If True (the default), it will poll upon calling result() the first time. If False, it will wait the number of seconds specified in polling_interval from object creation before polling.

metadata	(dict, blocking) The metadata associated with this modeling job
metrics	(dict, blocking) Validation metrics from this job’s training
validation_metadata	(dict, blocking) Metadata from this modeling job’s validation run
train_metadata	(dict, blocking) Metadata from this modeling job’s training run (will be identical to metadata if this is a training run)

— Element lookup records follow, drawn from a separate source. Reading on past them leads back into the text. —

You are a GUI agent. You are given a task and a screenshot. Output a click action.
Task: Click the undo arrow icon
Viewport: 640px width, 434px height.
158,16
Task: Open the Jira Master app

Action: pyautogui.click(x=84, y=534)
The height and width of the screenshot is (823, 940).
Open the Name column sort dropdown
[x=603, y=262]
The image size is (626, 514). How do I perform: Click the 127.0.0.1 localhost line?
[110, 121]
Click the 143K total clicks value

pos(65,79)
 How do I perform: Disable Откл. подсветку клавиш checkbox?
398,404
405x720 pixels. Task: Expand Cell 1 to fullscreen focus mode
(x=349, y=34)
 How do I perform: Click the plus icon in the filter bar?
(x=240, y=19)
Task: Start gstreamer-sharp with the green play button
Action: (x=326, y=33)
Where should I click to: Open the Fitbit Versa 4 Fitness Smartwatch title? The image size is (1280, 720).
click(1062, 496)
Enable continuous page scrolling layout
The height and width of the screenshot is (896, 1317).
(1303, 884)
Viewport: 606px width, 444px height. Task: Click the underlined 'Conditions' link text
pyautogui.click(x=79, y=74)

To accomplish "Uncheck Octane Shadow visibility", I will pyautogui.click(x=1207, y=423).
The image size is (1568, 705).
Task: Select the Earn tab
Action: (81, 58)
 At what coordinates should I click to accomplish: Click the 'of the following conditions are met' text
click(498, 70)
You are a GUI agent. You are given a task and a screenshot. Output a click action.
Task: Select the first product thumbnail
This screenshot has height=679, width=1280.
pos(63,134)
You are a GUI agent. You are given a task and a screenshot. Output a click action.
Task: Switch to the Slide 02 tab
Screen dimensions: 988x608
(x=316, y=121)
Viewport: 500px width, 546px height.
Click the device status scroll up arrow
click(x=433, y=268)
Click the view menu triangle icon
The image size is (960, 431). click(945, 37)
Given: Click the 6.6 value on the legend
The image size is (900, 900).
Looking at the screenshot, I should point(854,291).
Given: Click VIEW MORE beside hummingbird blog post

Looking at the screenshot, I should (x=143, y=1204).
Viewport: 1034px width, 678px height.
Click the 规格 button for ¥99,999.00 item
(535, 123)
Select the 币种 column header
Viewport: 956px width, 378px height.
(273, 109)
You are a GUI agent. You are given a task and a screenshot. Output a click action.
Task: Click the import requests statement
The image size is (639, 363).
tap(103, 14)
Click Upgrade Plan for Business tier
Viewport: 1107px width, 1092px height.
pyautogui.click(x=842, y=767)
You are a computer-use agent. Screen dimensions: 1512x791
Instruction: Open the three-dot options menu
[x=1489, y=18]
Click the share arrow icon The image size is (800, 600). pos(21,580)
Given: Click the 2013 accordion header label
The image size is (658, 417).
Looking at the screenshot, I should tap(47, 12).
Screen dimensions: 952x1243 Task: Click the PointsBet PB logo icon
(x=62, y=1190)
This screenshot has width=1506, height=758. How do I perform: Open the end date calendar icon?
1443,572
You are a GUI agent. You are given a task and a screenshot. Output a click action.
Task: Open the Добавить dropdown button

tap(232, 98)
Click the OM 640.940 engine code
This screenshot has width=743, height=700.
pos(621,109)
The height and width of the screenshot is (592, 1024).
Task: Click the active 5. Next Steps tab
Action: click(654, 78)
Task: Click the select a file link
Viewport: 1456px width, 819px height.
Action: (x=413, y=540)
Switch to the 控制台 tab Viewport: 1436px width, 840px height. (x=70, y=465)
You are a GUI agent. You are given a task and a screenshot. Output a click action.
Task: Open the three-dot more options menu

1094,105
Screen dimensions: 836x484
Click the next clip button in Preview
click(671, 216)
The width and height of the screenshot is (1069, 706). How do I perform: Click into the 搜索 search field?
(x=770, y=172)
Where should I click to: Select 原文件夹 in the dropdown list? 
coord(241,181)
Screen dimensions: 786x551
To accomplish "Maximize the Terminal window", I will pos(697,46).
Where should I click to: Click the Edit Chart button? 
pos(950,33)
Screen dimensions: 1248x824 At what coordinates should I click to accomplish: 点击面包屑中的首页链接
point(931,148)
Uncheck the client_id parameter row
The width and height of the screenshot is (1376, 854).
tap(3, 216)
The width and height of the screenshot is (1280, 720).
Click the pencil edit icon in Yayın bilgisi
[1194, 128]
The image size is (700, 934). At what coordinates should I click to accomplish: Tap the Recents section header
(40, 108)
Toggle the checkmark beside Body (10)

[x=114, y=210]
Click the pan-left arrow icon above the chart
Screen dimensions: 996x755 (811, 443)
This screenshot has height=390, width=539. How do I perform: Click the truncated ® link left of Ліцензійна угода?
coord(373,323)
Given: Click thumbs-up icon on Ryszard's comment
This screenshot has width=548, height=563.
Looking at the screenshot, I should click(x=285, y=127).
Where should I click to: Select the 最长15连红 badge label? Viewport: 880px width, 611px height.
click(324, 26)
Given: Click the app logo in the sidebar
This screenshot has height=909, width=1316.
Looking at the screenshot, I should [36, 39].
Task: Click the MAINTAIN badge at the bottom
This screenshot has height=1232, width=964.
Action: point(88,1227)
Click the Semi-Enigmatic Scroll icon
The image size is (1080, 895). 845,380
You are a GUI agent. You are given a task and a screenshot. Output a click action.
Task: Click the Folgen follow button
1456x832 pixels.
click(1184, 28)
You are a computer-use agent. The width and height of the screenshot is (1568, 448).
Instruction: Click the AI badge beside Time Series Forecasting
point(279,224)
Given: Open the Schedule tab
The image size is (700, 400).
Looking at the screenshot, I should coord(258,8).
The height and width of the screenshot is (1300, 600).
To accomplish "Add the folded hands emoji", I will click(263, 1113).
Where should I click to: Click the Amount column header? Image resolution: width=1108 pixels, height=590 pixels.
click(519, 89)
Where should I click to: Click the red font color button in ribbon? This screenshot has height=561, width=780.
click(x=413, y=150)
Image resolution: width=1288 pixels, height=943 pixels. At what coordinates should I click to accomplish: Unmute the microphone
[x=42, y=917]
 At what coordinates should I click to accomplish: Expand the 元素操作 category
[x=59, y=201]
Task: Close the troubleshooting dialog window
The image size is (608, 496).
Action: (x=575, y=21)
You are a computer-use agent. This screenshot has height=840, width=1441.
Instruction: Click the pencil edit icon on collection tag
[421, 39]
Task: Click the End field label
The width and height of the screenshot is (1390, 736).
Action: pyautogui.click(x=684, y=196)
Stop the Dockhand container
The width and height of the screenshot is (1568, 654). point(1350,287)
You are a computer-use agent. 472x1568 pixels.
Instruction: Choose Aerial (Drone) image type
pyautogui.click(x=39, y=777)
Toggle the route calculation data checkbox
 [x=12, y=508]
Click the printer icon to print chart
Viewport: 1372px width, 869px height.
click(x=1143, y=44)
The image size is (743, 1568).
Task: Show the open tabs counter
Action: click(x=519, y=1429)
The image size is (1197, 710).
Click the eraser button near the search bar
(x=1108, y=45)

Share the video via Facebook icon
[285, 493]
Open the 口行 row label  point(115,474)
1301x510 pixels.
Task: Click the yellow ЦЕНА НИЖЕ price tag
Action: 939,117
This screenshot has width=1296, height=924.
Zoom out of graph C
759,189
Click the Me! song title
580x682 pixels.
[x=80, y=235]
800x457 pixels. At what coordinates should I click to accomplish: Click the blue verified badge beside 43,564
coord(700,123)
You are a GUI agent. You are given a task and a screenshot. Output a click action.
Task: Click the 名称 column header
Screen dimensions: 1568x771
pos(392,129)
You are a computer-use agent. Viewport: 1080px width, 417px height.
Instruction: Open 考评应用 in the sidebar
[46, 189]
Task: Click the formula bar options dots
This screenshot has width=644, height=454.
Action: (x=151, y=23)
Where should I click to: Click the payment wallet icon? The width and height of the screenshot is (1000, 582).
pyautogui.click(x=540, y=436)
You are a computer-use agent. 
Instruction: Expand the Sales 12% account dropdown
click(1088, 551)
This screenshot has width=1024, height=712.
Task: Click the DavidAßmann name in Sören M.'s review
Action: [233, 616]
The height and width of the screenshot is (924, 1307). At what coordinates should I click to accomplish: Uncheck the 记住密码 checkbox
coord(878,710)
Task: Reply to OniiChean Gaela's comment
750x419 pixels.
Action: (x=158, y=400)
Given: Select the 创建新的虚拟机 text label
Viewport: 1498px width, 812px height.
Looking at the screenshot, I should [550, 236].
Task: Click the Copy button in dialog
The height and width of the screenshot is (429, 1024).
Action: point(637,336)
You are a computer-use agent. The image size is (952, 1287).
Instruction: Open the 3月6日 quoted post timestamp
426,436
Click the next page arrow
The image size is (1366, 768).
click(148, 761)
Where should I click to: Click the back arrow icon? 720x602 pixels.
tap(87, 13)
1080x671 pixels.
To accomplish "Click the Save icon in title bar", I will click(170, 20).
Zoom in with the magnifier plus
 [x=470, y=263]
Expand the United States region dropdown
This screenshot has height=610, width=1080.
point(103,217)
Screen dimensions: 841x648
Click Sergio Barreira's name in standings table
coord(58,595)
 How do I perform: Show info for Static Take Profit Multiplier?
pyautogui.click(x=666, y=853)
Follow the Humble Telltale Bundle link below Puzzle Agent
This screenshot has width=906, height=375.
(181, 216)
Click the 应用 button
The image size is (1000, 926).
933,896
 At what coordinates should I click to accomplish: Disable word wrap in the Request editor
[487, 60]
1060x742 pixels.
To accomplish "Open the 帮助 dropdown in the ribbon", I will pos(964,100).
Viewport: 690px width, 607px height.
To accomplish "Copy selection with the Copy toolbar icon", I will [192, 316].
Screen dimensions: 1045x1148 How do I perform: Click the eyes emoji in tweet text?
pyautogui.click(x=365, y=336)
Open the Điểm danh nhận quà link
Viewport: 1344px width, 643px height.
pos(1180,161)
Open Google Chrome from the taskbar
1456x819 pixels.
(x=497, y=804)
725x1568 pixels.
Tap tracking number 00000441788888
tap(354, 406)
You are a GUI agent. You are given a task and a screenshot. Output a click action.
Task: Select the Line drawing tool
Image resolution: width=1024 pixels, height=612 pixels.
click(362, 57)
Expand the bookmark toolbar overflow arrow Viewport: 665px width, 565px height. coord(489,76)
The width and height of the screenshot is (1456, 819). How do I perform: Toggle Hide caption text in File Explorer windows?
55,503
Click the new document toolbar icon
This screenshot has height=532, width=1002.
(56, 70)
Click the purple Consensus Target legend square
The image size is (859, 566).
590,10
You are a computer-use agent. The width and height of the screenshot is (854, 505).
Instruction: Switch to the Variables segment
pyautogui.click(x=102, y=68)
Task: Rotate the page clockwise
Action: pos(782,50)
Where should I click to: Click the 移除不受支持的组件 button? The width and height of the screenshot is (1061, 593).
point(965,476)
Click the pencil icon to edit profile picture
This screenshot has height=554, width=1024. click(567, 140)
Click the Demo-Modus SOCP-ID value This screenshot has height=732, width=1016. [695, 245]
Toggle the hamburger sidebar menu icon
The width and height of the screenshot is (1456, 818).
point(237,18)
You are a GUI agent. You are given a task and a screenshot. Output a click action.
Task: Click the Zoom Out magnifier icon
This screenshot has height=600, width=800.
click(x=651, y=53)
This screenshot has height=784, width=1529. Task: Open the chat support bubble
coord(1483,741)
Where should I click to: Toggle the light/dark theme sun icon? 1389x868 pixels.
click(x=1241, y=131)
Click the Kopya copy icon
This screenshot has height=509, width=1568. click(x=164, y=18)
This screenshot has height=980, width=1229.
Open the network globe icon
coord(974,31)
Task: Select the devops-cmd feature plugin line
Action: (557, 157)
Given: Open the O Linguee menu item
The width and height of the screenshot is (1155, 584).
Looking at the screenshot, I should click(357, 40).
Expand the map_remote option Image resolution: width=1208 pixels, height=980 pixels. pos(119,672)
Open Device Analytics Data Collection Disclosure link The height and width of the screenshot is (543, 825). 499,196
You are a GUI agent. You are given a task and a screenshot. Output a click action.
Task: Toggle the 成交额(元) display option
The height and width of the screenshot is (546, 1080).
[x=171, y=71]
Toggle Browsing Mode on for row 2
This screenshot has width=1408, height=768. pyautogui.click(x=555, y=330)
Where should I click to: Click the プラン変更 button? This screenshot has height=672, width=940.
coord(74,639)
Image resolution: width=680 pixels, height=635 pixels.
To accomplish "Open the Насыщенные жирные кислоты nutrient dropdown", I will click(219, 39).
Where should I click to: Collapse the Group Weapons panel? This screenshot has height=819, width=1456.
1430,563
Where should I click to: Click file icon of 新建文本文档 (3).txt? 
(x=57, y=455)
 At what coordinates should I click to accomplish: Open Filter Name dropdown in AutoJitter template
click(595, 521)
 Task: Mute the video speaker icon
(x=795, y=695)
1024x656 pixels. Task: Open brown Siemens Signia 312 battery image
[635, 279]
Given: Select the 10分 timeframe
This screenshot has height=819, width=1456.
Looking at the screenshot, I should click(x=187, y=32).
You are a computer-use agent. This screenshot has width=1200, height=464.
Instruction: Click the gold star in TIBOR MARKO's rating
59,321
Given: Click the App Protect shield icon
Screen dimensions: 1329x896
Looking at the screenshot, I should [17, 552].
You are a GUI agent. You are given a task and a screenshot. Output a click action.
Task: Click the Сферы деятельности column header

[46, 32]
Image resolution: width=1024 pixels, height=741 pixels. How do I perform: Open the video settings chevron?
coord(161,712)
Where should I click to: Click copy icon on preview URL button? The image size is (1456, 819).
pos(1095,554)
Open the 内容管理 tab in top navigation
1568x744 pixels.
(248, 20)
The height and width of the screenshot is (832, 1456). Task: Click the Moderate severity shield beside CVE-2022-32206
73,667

estimator	(`sklearn.pipeline.Pipeline`, blocking) The fitted scikit-learn Pipeline resulting from this model run
table	(`pandas.DataFrame`, blocking) The table output from this modeling job: out-of-sample predictions on the training set for a training job, or a table of predictions for a prediction job. If the prediction job was split into multiple files (this happens automatically for large tables), this attribute will provide only predictions for the first file.
state	(str) The current state of the Civis Platform run
job_id	(int)
run_id	(int)
train_job_id	(int) Container ID for the training job – identical to `job_id` if this is a training job.
train_run_id	(int) As `train_job_id` but for runs
is_training	(bool) True if this `ModelFuture` corresponds to a train-validate job.

cancel()	Cancels the corresponding Platform job before completion
succeeded()	(Non-blocking) Is the job a success?
failed()	(Non-blocking) Did the job fail?
cancelled()	(Non-blocking) Was the job cancelled?
running()	(Non-blocking) Is the job still running?
done()	(Non-blocking) Is the job finished?
result()	(Blocking) Return the final status of the Civis Platform job.